[start]
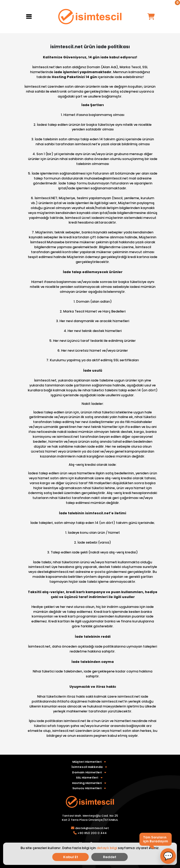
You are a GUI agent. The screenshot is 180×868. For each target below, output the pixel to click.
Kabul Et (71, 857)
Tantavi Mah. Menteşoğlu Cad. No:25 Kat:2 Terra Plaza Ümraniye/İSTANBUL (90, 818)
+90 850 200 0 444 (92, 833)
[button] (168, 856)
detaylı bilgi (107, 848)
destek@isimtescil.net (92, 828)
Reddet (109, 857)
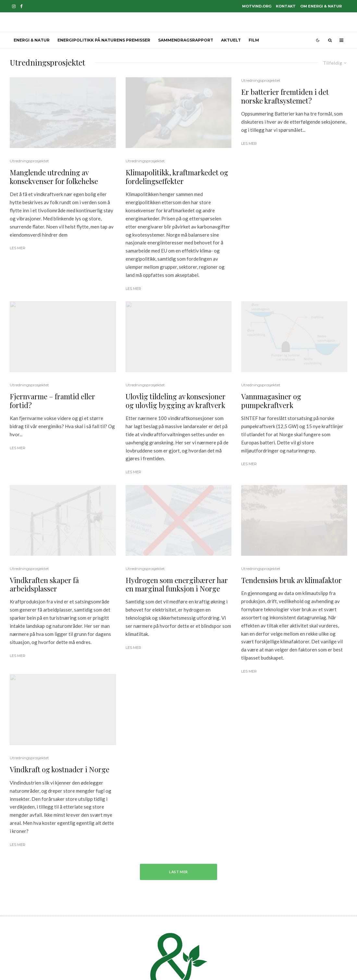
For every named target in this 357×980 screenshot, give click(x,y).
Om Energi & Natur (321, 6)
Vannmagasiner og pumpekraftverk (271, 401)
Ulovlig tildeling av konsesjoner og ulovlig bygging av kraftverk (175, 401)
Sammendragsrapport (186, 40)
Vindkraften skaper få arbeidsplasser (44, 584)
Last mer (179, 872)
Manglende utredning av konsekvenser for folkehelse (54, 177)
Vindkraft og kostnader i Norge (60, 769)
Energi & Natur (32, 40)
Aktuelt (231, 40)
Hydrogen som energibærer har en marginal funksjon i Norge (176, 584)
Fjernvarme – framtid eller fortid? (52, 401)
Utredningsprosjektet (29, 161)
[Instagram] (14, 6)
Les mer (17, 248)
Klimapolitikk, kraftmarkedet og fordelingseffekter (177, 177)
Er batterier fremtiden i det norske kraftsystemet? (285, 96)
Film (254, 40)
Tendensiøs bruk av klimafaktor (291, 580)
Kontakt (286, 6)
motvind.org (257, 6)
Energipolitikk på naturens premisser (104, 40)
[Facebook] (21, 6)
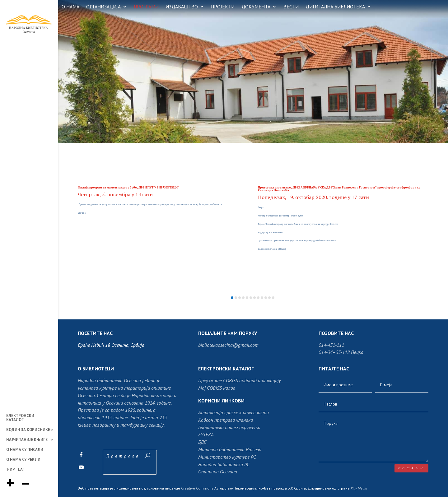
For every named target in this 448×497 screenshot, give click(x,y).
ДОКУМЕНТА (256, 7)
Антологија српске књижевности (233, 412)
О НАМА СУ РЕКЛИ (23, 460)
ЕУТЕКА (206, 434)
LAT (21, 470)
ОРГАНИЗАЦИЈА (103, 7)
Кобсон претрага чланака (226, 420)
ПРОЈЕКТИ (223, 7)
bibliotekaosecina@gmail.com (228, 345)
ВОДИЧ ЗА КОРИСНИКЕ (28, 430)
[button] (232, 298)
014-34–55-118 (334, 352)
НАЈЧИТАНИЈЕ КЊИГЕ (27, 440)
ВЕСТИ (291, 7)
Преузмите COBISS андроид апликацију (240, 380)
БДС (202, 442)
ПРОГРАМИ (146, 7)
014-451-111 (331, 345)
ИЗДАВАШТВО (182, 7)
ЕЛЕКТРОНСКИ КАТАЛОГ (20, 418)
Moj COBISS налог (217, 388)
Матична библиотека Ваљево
[end]
▶ **EXERCISE OBJECTIVE**
Arrange all of the rows above as a Markdown table with the columns "Row" and "Content," giving each non-blank line its own number. Leave the pictures out.

▶ **COMPLETE ANSWER**
| Row | Content |
|---|---|
| 1 | You are a GUI agent. The screenshot is 180×868. For each target below, output the pixel to click. |
| 2 | Kabul Et (71, 857) |
| 3 | Tantavi Mah. Menteşoğlu Cad. No:25 Kat:2 Terra Plaza Ümraniye/İSTANBUL (90, 818) |
| 4 | +90 850 200 0 444 (92, 833) |
| 5 | [button] (168, 856) |
| 6 | detaylı bilgi (107, 848) |
| 7 | destek@isimtescil.net (92, 828) |
| 8 | Reddet (109, 857) |
| 9 | For every named target in this 357×980 screenshot, give click(x,y). |
| 10 | Om Energi & Natur (321, 6) |
| 11 | Vannmagasiner og pumpekraftverk (271, 401) |
| 12 | Ulovlig tildeling av konsesjoner og ulovlig bygging av kraftverk (175, 401) |
| 13 | Sammendragsrapport (186, 40) |
| 14 | Vindkraften skaper få arbeidsplasser (44, 584) |
| 15 | Last mer (179, 872) |
| 16 | Manglende utredning av konsekvenser for folkehelse (54, 177) |
| 17 | Vindkraft og kostnader i Norge (60, 769) |
| 18 | Energi & Natur (32, 40) |
| 19 | Aktuelt (231, 40) |
| 20 | Hydrogen som energibærer har en marginal funksjon i Norge (176, 584) |
| 21 | Fjernvarme – framtid eller fortid? (52, 401) |
| 22 | Utredningsprosjektet (29, 161) |
| 23 | [Instagram] (14, 6) |
| 24 | Les mer (17, 248) |
| 25 | Klimapolitikk, kraftmarkedet og fordelingseffekter (177, 177) |
| 26 | Er batterier fremtiden i det norske kraftsystemet? (285, 96) |
| 27 | Film (254, 40) |
| 28 | Tendensiøs bruk av klimafaktor (291, 580) |
| 29 | Kontakt (286, 6) |
| 30 | motvind.org (257, 6) |
| 31 | Energipolitikk på naturens premisser (104, 40) |
| 32 | [Facebook] (21, 6) |
| 33 | For every named target in this 448×497 screenshot, give click(x,y). |
| 34 | ДОКУМЕНТА (256, 7) |
| 35 | Антологија српске књижевности (233, 412) |
| 36 | О НАМА СУ РЕКЛИ (23, 460) |
| 37 | ЕУТЕКА (206, 434) |
| 38 | LAT (21, 470) |
| 39 | ОРГАНИЗАЦИЈА (103, 7) |
| 40 | Кобсон претрага чланака (226, 420) |
| 41 | ПРОЈЕКТИ (223, 7) |
| 42 | bibliotekaosecina@gmail.com (228, 345) |
| 43 | ВОДИЧ ЗА КОРИСНИКЕ (28, 430) |
| 44 | [button] (232, 298) |
| 45 | 014-34–55-118 (334, 352) |
| 46 | НАЈЧИТАНИЈЕ КЊИГЕ (27, 440) |
| 47 | ВЕСТИ (291, 7) |
| 48 | Преузмите COBISS андроид апликацију (240, 380) |
| 49 | БДС (202, 442) |
| 50 | ПРОГРАМИ (146, 7) |
| 51 | 014-451-111 (331, 345) |
| 52 | ИЗДАВАШТВО (182, 7) |
| 53 | ЕЛЕКТРОНСКИ КАТАЛОГ (20, 418) |
| 54 | Moj COBISS налог (217, 388) |
| 55 | Матична библиотека Ваљево |